LPA and Administrator toured the interior of the facility. LPA observed it to be clean and in good repair. LPA observed various Covid posters throughout- LPA to send additional posters. Rooms toured include (6) private bedrooms with half/full bath, kitchen, laundry, staff room and common areas. In the areas toured no immediate health, safety, or personal rights violations were observed. LPA, Administrator and caregiver completed the infection control domain and facility was found to be in compliance at this time. Inside temperature was observed to be 74* F. Fire extinguisher last serviced 1/14/2021. LPA observed sufficient 2+day perishable and 7+day non-perishable food. LPA observed paper towels, soap, sanitizer and trash cans with lids in the bathrooms. Sharps, toxins and medications are secured appropriately. LPA and Administrator discussed vaccination status of residents and staff.
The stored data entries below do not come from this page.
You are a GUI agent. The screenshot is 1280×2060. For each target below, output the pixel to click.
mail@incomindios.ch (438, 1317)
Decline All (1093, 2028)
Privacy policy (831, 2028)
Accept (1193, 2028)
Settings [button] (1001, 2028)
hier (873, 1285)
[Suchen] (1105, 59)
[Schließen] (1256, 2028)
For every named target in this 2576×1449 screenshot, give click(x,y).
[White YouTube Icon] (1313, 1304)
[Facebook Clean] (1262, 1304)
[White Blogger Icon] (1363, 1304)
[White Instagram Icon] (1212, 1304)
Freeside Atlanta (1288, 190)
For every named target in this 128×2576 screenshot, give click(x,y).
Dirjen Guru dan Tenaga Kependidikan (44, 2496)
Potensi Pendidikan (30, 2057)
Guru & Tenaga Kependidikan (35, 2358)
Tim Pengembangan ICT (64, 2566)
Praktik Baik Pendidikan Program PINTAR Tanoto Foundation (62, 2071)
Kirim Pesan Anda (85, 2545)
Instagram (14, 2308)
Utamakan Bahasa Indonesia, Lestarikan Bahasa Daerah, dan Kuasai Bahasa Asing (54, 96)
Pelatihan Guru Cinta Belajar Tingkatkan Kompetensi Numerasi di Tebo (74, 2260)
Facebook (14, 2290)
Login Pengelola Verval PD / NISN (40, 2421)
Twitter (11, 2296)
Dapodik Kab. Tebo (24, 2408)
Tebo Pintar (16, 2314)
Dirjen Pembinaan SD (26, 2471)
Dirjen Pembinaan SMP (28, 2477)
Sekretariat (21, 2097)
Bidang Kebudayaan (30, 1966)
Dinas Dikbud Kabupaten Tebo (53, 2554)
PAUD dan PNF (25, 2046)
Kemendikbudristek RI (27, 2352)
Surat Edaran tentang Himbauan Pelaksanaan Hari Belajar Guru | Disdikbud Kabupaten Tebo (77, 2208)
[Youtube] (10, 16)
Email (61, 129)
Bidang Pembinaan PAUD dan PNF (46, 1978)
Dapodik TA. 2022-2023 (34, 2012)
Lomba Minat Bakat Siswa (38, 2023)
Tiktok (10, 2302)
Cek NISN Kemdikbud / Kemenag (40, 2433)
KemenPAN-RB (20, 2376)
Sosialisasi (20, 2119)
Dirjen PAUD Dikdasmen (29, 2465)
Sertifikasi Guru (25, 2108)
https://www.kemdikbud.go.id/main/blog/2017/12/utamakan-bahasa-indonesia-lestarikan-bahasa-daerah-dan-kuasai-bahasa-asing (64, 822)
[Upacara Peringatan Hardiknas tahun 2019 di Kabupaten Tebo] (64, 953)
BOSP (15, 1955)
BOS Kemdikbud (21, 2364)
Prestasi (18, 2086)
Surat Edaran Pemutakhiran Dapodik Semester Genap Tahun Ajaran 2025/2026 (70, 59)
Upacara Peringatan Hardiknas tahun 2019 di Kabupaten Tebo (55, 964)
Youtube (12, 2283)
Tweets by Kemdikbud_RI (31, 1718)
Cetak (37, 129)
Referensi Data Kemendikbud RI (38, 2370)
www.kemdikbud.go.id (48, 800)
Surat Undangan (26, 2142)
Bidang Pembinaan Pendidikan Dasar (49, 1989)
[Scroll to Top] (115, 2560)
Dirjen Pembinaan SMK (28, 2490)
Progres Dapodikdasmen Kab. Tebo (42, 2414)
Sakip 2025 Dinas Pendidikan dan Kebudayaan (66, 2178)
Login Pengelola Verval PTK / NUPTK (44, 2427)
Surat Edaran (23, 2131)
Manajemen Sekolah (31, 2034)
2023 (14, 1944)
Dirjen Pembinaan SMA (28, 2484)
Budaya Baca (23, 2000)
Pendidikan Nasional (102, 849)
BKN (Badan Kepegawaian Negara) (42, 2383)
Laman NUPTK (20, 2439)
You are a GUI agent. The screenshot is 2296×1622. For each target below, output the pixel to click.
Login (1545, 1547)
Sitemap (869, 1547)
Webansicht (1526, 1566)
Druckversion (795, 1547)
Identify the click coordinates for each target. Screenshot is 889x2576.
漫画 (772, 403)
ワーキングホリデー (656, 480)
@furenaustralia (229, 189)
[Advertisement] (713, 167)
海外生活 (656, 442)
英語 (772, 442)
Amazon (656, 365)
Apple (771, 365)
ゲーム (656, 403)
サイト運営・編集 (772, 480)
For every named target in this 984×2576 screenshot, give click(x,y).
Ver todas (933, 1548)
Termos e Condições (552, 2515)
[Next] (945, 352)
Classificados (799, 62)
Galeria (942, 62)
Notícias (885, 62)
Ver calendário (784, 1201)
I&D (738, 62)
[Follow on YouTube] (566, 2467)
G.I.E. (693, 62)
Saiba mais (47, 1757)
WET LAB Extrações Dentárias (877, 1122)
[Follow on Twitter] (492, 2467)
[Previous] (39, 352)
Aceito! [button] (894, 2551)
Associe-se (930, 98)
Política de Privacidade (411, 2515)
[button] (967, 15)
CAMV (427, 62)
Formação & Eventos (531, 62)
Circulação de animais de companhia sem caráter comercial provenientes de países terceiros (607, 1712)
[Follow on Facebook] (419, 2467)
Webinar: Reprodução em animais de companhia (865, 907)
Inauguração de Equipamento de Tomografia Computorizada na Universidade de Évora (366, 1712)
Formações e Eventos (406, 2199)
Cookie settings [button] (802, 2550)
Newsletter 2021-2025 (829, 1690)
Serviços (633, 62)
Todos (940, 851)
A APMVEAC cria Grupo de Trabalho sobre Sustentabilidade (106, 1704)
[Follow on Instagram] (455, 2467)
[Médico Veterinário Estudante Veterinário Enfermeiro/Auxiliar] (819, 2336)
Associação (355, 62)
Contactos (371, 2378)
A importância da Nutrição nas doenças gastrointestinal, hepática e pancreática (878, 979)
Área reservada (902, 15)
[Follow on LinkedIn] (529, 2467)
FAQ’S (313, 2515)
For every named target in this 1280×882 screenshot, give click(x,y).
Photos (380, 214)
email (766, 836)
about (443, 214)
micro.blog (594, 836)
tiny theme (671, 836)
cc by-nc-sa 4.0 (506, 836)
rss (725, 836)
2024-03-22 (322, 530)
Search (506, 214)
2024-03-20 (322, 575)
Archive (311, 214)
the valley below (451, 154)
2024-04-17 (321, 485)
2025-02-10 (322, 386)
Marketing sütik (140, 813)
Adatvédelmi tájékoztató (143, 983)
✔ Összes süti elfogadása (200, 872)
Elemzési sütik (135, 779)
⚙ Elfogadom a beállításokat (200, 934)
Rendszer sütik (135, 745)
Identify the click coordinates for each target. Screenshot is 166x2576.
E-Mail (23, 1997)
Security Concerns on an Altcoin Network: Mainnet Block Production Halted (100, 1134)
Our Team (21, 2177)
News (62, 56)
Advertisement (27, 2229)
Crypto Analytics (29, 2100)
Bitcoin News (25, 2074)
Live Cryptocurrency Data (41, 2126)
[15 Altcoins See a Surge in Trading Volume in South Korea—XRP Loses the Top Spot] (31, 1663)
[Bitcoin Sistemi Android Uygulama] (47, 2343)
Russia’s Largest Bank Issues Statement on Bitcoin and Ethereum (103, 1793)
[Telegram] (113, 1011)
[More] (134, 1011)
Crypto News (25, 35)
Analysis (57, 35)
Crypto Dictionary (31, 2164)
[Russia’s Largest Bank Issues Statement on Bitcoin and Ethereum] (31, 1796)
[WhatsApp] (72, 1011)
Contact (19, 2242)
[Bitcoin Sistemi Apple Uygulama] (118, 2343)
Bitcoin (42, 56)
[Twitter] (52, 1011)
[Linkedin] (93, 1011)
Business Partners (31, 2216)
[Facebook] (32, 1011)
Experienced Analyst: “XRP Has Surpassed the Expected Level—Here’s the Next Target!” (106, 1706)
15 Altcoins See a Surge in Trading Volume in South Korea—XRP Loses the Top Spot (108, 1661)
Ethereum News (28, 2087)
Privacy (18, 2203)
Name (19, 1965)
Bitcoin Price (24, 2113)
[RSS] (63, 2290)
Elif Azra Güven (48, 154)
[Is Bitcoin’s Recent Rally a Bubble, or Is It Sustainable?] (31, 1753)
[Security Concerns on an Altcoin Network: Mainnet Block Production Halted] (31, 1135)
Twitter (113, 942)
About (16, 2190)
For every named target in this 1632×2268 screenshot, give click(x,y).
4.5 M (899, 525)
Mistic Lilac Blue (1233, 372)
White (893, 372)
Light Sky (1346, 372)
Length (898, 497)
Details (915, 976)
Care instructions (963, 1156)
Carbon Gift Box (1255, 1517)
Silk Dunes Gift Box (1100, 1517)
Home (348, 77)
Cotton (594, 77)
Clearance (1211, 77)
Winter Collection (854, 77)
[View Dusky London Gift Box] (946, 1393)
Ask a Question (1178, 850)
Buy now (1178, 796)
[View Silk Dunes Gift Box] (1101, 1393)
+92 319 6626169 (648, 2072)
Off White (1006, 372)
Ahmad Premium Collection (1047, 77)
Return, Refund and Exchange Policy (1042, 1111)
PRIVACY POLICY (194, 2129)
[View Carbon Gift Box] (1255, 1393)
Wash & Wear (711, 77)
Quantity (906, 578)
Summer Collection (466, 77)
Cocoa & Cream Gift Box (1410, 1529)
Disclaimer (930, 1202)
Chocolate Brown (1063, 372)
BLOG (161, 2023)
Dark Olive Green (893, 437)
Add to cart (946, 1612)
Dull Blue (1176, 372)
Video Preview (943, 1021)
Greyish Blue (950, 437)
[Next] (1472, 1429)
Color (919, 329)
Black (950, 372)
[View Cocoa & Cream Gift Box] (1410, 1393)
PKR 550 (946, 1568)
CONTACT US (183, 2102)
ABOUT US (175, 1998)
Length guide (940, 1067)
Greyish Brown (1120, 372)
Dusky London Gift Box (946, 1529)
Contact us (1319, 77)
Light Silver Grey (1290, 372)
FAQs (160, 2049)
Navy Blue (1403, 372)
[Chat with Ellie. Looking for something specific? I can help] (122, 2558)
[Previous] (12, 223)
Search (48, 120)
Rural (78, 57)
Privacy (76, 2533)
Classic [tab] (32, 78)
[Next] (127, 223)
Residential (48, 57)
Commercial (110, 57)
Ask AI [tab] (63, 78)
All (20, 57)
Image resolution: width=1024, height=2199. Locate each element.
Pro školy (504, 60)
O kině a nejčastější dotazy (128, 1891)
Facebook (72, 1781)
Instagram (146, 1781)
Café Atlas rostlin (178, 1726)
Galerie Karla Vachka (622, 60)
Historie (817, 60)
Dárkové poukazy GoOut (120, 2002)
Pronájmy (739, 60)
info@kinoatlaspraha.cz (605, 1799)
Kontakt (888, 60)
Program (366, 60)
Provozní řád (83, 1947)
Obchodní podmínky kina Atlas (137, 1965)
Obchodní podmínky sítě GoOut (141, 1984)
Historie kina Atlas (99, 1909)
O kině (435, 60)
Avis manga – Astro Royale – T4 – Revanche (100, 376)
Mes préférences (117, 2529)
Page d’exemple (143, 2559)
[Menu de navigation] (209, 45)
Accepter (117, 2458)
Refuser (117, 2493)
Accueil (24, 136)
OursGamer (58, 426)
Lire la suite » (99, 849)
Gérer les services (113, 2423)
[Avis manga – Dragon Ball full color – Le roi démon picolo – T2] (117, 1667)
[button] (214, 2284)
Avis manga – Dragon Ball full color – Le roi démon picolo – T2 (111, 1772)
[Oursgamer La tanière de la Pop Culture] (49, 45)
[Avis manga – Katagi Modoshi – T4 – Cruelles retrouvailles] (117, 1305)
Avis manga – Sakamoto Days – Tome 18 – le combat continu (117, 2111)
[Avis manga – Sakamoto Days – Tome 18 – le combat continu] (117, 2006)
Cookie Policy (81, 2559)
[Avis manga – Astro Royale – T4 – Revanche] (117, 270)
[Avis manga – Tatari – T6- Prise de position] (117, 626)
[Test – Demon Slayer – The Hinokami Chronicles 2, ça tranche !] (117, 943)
LPA requested an updated copy of LIC308 and obtained a copy of the current liability insurance and Administrator certification.

There were no deficiencies observed during today's inspection. Exit interview. Copy of report provided to Administrator.
SUPERVISORS NAME: Maribeth Senty
LICENSING EVALUATOR NAME: Sabrina Calzada
LICENSING EVALUATOR SIGNATURE: DATE: 11/02/2021
I acknowledge receipt of this form and understand my licensing appeal rights as explained and received.
FACILITY REPRESENTATIVE SIGNATURE: DATE: 11/02/2021
This report must be available at Child Care and Group Home facilities for public review for 3 years.